- _Task A_:
In the rows, rename "How do I perform" to "How can I carry out" everywhere from the line containing "The width and height of the screenshot is (1512, 799)." down to the line containing "[x=644, y=187]", both lines included. Leave everything else unchanged and return only those lines.

- _Excerpt_:
[BEGIN]

# Larlynn Pheasant Reserve - Cortland, OH



## JFeeds (Apr 14, 2008)

Has anyone been here? My wife wants to go for pheasant and they offer guided hunts. If anyone has heard of them, how are they?


----------



## Hawg-Eye (Jul 7, 2007)

I've been there a couple times. Cover is good and they are nice people, my only complaint would be it is a bit on the small side for a preserve (there is one spot you might have to call your dog back or hold off on a shot if the bird flies towards the neighbor's property)... but depends on what you are looking for and on a guided hunt I wouldn't worry about it.


----------



## nicklesman (Jun 29, 2006)

Make sure you hunt the farm not by there house. they hunt both places the farm is much larger.There is a pheasant farm on rt534 in Hartsgrove Ohio that is much nicer. I cant recall the name though. Been to all three and the one in Hartsgrove is the nicest.

Outdoor Hub mobile, the outdoor information engine


----------



## johnrude (Mar 29, 2009)

hoskins creek gamebird farm is on 534 north of mayfield road. the lady who runs the place is abby 440-474-9637. it is a decent place i have been there a few times. birds are a little pricey this time of year. but she is a good host.


----------

[END]

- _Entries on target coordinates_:
[BEGIN]

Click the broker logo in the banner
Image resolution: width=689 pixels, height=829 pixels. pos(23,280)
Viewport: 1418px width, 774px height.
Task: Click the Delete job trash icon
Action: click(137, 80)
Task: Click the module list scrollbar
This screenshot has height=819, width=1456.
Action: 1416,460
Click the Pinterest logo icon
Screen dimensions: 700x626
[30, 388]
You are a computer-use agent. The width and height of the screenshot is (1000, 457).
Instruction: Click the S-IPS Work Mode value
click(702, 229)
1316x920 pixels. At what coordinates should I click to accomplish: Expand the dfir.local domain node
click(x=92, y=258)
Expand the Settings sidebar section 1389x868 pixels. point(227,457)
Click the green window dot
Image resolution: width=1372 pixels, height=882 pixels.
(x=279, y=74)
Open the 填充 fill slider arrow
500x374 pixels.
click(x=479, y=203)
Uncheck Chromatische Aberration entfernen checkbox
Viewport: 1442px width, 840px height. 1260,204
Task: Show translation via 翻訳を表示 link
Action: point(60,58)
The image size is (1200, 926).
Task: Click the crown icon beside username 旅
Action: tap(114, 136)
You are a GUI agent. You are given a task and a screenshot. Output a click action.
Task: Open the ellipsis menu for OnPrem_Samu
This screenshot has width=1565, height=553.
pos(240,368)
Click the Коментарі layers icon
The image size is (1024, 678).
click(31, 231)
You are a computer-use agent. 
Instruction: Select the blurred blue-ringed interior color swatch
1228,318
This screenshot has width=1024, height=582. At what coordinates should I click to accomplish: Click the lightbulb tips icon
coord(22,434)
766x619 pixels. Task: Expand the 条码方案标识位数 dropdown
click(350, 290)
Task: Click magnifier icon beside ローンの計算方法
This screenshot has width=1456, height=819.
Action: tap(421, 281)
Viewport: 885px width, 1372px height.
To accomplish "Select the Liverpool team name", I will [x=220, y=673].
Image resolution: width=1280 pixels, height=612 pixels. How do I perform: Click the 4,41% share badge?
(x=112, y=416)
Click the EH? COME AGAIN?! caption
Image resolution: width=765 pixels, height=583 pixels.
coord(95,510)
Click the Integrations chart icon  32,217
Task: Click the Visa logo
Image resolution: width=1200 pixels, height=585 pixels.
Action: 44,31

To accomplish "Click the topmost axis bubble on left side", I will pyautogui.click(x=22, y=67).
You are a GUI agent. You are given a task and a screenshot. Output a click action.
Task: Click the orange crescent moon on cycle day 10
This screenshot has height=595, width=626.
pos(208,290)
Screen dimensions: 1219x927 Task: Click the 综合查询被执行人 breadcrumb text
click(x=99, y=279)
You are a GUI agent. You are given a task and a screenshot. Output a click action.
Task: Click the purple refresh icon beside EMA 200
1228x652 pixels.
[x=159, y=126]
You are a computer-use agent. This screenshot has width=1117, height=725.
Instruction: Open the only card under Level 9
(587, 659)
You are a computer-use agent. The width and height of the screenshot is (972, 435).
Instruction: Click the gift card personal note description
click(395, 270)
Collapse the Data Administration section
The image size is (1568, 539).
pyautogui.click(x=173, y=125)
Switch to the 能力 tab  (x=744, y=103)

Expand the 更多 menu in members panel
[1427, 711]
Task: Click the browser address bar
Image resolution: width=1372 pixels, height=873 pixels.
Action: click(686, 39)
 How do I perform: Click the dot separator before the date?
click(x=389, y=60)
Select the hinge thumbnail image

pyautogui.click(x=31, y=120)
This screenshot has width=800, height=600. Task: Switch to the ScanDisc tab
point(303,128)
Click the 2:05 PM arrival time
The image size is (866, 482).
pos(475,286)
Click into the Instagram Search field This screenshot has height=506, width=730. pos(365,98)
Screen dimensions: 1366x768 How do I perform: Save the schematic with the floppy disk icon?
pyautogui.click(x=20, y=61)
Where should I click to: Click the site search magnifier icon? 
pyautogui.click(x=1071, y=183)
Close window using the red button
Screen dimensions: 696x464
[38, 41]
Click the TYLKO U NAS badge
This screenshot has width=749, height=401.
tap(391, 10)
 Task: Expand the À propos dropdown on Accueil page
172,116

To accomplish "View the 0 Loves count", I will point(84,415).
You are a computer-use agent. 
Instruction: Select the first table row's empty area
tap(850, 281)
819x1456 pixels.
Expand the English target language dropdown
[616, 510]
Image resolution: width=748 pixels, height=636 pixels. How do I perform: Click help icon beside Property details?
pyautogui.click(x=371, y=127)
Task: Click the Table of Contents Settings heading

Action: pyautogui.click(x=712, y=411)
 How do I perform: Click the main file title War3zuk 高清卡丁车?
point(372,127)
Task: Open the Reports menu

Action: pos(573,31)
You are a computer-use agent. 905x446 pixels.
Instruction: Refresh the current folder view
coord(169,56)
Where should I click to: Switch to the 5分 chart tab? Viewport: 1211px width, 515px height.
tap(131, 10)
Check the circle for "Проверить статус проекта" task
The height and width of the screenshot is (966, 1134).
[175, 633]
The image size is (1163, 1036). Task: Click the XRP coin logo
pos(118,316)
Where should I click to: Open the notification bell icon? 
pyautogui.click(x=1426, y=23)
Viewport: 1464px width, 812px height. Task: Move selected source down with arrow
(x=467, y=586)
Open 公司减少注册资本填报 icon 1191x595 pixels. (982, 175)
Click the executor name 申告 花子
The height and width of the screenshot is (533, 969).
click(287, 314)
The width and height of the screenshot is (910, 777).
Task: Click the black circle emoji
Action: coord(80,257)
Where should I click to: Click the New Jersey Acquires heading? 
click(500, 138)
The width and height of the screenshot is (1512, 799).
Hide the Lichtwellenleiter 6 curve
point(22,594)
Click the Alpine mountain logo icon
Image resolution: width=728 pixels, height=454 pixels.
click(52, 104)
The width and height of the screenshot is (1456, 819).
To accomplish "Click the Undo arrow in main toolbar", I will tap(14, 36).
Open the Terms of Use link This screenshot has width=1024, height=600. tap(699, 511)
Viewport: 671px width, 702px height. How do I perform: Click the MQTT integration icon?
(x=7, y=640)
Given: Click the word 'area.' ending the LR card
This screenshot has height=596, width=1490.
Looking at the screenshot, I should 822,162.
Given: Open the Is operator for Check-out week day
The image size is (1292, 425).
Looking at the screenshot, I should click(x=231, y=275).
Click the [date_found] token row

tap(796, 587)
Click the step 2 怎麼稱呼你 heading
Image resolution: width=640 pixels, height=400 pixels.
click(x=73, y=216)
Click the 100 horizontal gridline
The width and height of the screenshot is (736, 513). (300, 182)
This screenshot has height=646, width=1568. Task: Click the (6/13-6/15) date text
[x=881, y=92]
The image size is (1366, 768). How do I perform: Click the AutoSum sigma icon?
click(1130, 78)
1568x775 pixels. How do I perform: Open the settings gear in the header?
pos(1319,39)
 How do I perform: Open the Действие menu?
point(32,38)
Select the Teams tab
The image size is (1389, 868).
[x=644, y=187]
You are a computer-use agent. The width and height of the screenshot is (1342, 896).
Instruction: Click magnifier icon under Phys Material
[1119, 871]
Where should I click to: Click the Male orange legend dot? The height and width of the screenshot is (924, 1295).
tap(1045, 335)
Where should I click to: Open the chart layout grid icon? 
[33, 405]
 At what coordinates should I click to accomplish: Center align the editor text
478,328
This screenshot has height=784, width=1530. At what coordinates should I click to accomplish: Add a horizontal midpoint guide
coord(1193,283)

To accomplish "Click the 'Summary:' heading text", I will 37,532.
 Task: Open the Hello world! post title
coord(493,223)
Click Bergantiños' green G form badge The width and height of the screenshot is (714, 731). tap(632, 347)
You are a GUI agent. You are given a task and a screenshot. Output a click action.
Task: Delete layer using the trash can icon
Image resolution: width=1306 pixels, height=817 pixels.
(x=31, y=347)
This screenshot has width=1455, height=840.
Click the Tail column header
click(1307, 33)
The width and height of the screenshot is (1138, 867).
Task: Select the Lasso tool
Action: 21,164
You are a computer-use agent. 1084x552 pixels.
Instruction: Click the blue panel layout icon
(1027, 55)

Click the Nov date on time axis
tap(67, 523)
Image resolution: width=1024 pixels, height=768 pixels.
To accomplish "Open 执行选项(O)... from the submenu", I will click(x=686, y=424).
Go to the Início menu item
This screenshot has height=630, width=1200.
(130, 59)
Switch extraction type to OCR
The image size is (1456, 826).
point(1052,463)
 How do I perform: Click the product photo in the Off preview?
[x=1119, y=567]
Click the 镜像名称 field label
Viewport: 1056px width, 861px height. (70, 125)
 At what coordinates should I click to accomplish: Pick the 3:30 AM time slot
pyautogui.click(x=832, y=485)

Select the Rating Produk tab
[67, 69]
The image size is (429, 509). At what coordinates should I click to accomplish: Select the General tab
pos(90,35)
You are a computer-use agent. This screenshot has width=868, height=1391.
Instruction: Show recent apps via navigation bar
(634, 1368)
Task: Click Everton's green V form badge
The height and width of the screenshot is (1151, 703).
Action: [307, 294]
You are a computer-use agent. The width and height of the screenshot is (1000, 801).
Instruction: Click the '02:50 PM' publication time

[END]

- _Task B_:
In the pheasant reserve thread, condense the paragraph beginning "I've been there a couple times" into a short bulleted list that keeps its main facts.

- _Final result A_:
The width and height of the screenshot is (1512, 799).
Hide the Lichtwellenleiter 6 curve
point(22,594)
Click the Alpine mountain logo icon
Image resolution: width=728 pixels, height=454 pixels.
click(52, 104)
The width and height of the screenshot is (1456, 819).
To accomplish "Click the Undo arrow in main toolbar", I will tap(14, 36).
Open the Terms of Use link This screenshot has width=1024, height=600. tap(699, 511)
Viewport: 671px width, 702px height. How can I carry out: Click the MQTT integration icon?
(x=7, y=640)
Given: Click the word 'area.' ending the LR card
This screenshot has height=596, width=1490.
Looking at the screenshot, I should 822,162.
Given: Open the Is operator for Check-out week day
The image size is (1292, 425).
Looking at the screenshot, I should click(x=231, y=275).
Click the [date_found] token row

tap(796, 587)
Click the step 2 怎麼稱呼你 heading
Image resolution: width=640 pixels, height=400 pixels.
click(x=73, y=216)
Click the 100 horizontal gridline
The width and height of the screenshot is (736, 513). (300, 182)
This screenshot has height=646, width=1568. Task: Click the (6/13-6/15) date text
[x=881, y=92]
The image size is (1366, 768). How can I carry out: Click the AutoSum sigma icon?
click(1130, 78)
1568x775 pixels. How can I carry out: Open the settings gear in the header?
pos(1319,39)
 How can I carry out: Open the Действие menu?
point(32,38)
Select the Teams tab
The image size is (1389, 868).
[x=644, y=187]

- _Final result B_:
- Has been there a couple of times.
- Cover is good, and the people are nice.
- Only complaint: it's a bit small for a preserve. In one spot you may have to call your dog back or hold off on a shot if the bird flies toward the neighbor's property.
- Whether that matters depends on what you're looking for. On a guided hunt, it isn't a worry.